**** RECORDS SUPPLIED ****
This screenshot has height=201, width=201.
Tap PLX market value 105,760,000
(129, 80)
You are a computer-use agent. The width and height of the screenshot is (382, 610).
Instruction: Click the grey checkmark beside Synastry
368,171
****
ABOUT THIS TASK: All of the entries should be transcribed exactly as they appear.

OUTPUT FOR THIS EXERCISE:
This screenshot has height=201, width=201.
Tap PLX market value 105,760,000
(129, 80)
You are a computer-use agent. The width and height of the screenshot is (382, 610).
Instruction: Click the grey checkmark beside Synastry
368,171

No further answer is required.